そうなの?花井くんは私のすぐ傍まで来て微かに首を傾げた。その仕種がすごく可愛くて、急に胸の奥がきゅんと音をあげたような気がして、なんだかとても恥ずかしくなってしまった私は慌てて机に広げっぱなしだった教科書とノートとペンケースを鞄の中に突っ込んだ。

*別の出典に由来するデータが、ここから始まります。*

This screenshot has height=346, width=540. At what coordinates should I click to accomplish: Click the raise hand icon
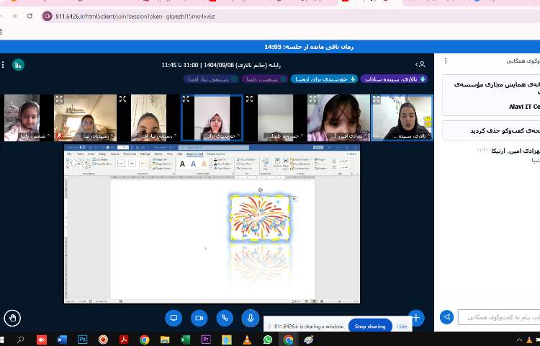click(12, 317)
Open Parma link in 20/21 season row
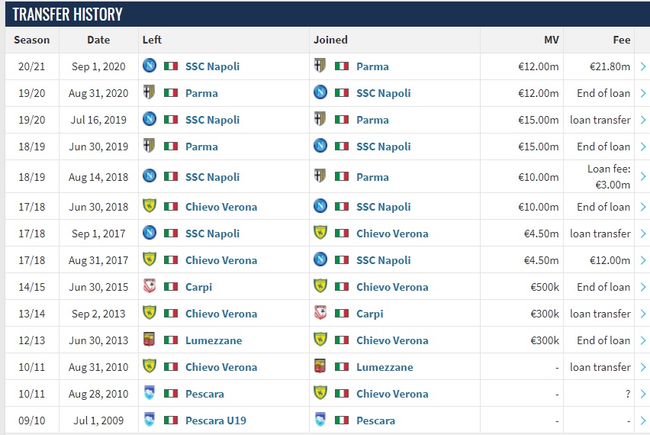Viewport: 650px width, 435px height. pyautogui.click(x=372, y=66)
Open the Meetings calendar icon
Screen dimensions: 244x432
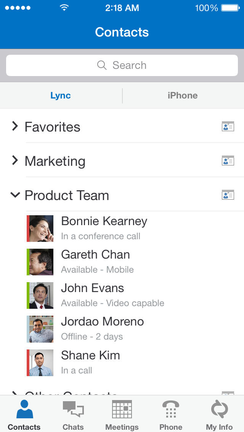pos(122,410)
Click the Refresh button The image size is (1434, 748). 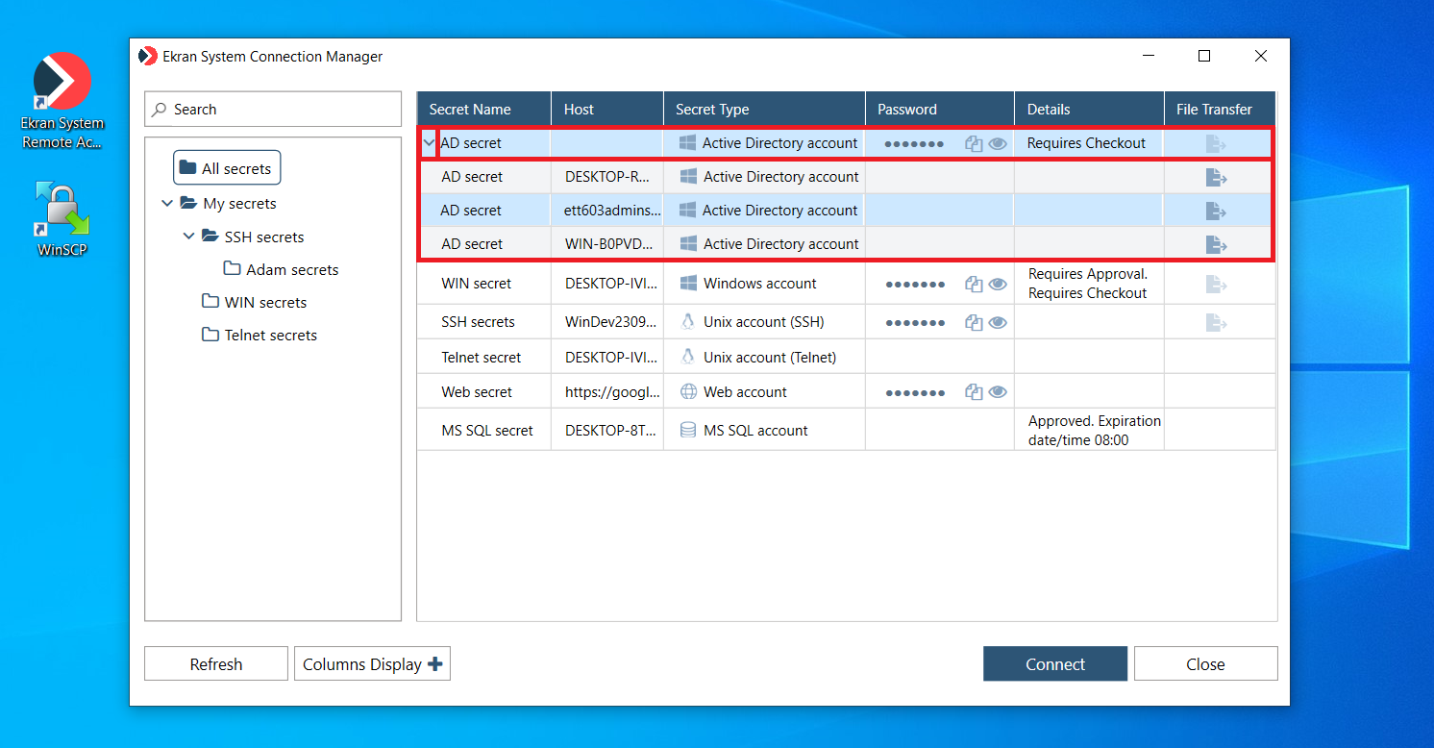click(x=216, y=664)
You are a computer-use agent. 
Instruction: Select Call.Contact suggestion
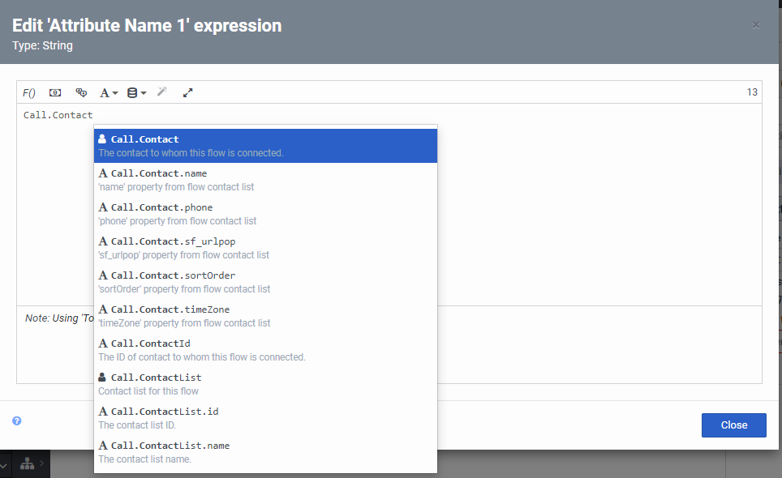pyautogui.click(x=265, y=146)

私が帰り支度をするその少しの時間を、花井くんは隣で待ってくれていた。もしかして一緒に下まで行ってくれる、のかな。期待してしまってもいいのだろうか。薄暗い教室に少し感謝した、顔が赤いのを花井くんに見られずに済むから。鞄を肩にかけた時にちらりと彼の横顔を盗み見る。その時に花井くんの頬に泥のような砂のような汚れが付いているのが見えた。練習のときに付いたのかな、それともスライディングしたとき、とか?スカートの中にハンカチが入っているのを右手で確かめる。ほ、よかった。ちゃんと入ってる。

「あ、あの、花井くん」
「え、あ、はい」
「ちょっと屈んで、くれますか」
「……え」

教室を出ようとする彼の練習着の裾を思わず引っ張ってしまった。くん、と軽くつんのめった彼に慌ててごめんねと謝る。いいよ、と少し焦った声を出した花井くんは戸惑っているようだったから。余計に恥ずかしくなった私は早く終わらせてしまおうと握っている裾を更に引っ張った。

「こ、こう、?」
「んん、も、ちょっと」

手をのばす。屈んだ花井くんの頬にハンカチで触れる。斜め下に視線をさ迷わせている彼も、私と同じ気持ちだったらいいのにと思った。

「きれいになったよ」
「あ…、っと」
「あ!ご、ごめん!ほっぺに泥がついてて、それで…っ」
「いや、違くて。びっくりしただけだから」

顔に有り得ないくらい熱が集まってくる。花井くんが笑ってる、どうしよう。どうしよう、私、恥ずかしすぎて花井くんの顔が見れない。下を向いたまま彼の手を見つめる。胸がくるしい、誰かにぎゅっと握られているように心臓が痛い。

「ごめんな、ハンカチ汚して」
「ううん」
「洗って返すよ」
「えっ、え、あ!」

するりといとも簡単にハンカチを奪われてしまった私はただただ彼のことを目で追うばかりで、喉からは一つの言葉も出せなかった。黙りこくってしまった私に、行かねえの?と花井くんが不思議そうに振り返る。彼の表情に私の胸はくるしくなってしまって、やっぱりどうしようもない気持ちになった。いつも花井くんを見ていると言いたい。野球をしている花井くんはすごくかっこいいと、言いたい。